U.S. Chemical Distributor JLM Bankrupt

20.11.2009 -

Mid-May the news broke that JLM Industries Tampa, Floa., U.S., has closed because the company's equity funding firm became insolvent and was forced to withdraw cash and credit. "In today's banking ­environment it was impossible for JLM to secure a new working capital line," said Sean D. Macdonald, JLM's Chairman. JLM Industries, one the largest chemical distribution company in North America, had been in business for more than 20 years and had 2008 sales of $330 million with 30 million gallons of domestic storage in 275,000 square feet of warehouse and a fleet of 20 tankers and 150 railcars. The firm also had merchant sales offices in Venezuela, Brazil, India, Spain, Turkey, Russia and China.

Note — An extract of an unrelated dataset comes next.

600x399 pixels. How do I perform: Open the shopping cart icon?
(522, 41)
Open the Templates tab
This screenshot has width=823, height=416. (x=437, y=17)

Marc Fermont of Districonsult comments on the JLM Industries bankruptcy: "It is an unusual and surprising event for such a large and reputable distributor ranked distributor number 10 in North America to suddenly declare bankruptcy. The JLM Industries' financial construction was the result of unusual developments. In 2003, John McDonald, CEO and Philip Sassower, a Director and major shareholder took the Delaware-based company JLM Industries private. Philip Sassower ­involved a private equity firm he created called Phoenix ­Enterprise of New York which provided all the company's equity in the form of bank collaterals. In 2009, Phoenix ­Enterprises became insolvent and this pushed JLM into bankruptcy. Phoenix's bank guarantees were invalid. The credit losses for the suppliers and bankers could be between $200 and 300 million or higher. In the future, bankers will be more careful when they are offered bank guarantees or collaterals issued by some private equity firms. Financial transparency will become the order of the day in Europe and North America. It is a sad ­development for the distributor industry which could impact private equity relationships with their bankers."